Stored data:
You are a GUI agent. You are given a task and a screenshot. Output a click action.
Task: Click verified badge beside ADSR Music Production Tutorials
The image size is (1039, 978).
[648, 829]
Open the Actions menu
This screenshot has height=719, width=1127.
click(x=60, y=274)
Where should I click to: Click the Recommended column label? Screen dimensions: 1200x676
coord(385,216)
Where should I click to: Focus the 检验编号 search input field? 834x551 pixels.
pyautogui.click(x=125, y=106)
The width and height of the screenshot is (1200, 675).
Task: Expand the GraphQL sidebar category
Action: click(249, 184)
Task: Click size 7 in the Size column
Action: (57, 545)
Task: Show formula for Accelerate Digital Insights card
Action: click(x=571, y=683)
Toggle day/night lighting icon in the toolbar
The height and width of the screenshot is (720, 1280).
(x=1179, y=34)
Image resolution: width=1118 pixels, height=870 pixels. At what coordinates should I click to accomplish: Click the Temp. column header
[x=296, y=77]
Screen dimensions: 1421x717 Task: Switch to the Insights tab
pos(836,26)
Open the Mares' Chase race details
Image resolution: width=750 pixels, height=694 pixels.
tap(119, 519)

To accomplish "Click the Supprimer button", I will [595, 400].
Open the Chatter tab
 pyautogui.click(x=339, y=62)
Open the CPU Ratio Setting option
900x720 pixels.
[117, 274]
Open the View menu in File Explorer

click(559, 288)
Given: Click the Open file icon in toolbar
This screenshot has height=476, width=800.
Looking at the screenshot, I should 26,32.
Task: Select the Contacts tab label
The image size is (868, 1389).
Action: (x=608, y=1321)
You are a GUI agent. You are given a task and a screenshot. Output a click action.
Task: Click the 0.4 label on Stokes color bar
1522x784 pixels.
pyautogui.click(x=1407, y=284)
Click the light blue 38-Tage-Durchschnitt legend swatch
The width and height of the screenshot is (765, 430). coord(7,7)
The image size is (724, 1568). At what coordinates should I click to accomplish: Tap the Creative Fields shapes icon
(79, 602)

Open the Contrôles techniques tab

TASK ITEM: Exactly as they appear above, write out the line containing "Open the CPU Ratio Setting option" and each line that comes after it in the records.

EXERCISE OUTPUT:
Open the CPU Ratio Setting option
900x720 pixels.
[117, 274]
Open the View menu in File Explorer

click(559, 288)
Given: Click the Open file icon in toolbar
This screenshot has height=476, width=800.
Looking at the screenshot, I should 26,32.
Task: Select the Contacts tab label
The image size is (868, 1389).
Action: (x=608, y=1321)
You are a GUI agent. You are given a task and a screenshot. Output a click action.
Task: Click the 0.4 label on Stokes color bar
1522x784 pixels.
pyautogui.click(x=1407, y=284)
Click the light blue 38-Tage-Durchschnitt legend swatch
The width and height of the screenshot is (765, 430). coord(7,7)
The image size is (724, 1568). At what coordinates should I click to accomplish: Tap the Creative Fields shapes icon
(79, 602)

Open the Contrôles techniques tab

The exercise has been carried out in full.